USING THE INFORMATION:
1/ From the post-infection fatigue text, list every author of the article titled "A Model of Post-Infection Fatigue Is Associated with Increased TNF and 5-HT2A Receptor Expression in Mice."
2/ Reproduce the passage of the post-infection fatigue text between "These data suggest" and "Three Case Reports.", inclusive.

SELECTED TEXT:
[Start of Attachment]

From PLoSOne, 6 July 2015.
A Model of Post-Infection Fatigue Is Associated with Increased TNF and 5-HT2A Receptor Expression in Mice
Yvonne Couch(1), Qin Xie(1), Louise Lundberg(1,2), Trevor Sharp(1), Daniel C. Anthony(1)
1) Department of Pharmacology, Mansfield Road, Oxford, OX1 3QT, United Kingdom
2) Public Health England, Centre for Radiation, Chemical and Environmental Hazards, Chilton, Didcot, Oxford OX11 0RQ, United Kingdom
It is well documented that serotonin (5-HT) plays an important role in psychiatric illness. For example, myalgic encephalomyelitis (ME/CFS), which is often provoked by infection, is a disabling illness with an unknown aetiology and diagnosis is based on symptom-specific criteria.
However, 5-HT2A receptor expression and peripheral cytokines are known to be upregulated in ME. We sought to examine the relationship between the 5-HT system and cytokine expression following systemic bacterial endotoxin challenge (LPS, 0.5mg/kg i.p.), at a time when the acute sickness behaviours have largely resolved.
At 24 hours post-injection mice exhibit no overt changes in locomotor behaviour, but do show increased immobility in a forced swim test, as well as decreased sucrose preference and reduced marble burying activity, indicating a depressive-like state. While peripheral IDO activity was increased after LPS challenge, central activity levels remained stable and there was no change in total brain 5-HT levels or 5-HIAA/5-HT.
However, within the brain, levels of TNF and 5-HT2A receptor mRNA within various regions increased significantly. This increase in receptor expression is reflected by an increase in the functional response of the 5-HT2A receptor to agonist, DOI.
These data suggest that regulation of fatigue and depressive-like moods after episodes of systemic inflammation may be regulated by changes in 5-HT receptor expression, rather than by levels of enzyme activity or cytokine expression in the CNS.
From Anticancer Research, August 2015.
Oral Colostrum Macrophage-activating Factor for Serious Infection and Chronic Fatigue Syndrome: Three Case Reports.
Inui T(1), Kubo K(2), Kuchiike D(3), Uto Y(4), Nishikata T(5), Sakamoto N(6), Mette M(7).

[End of Attachment]

DATASET CONTENT:
[Start of Attachment]

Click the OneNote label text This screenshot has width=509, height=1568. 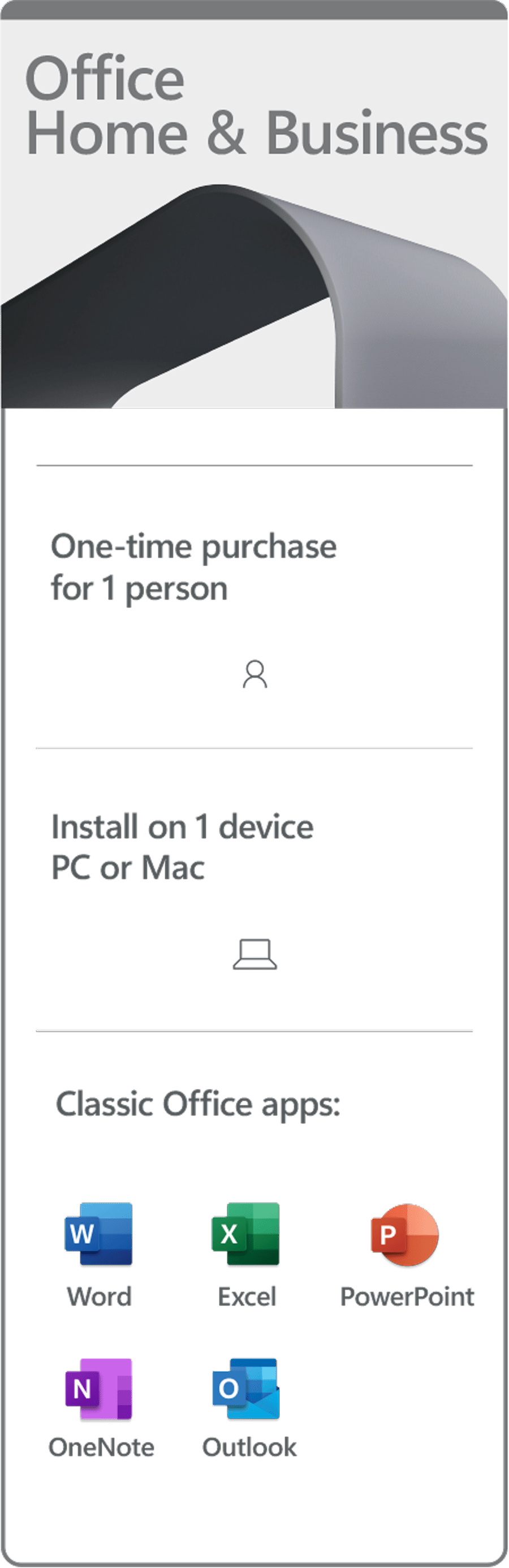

[End of Attachment]

TASK RESPONSES:
1/ Yvonne Couch, Qin Xie, Louise Lundberg, Trevor Sharp, Daniel C. Anthony

2/
These data suggest that regulation of fatigue and depressive-like moods after episodes of systemic inflammation may be regulated by changes in 5-HT receptor expression, rather than by levels of enzyme activity or cytokine expression in the CNS.
From Anticancer Research, August 2015.
Oral Colostrum Macrophage-activating Factor for Serious Infection and Chronic Fatigue Syndrome: Three Case Reports.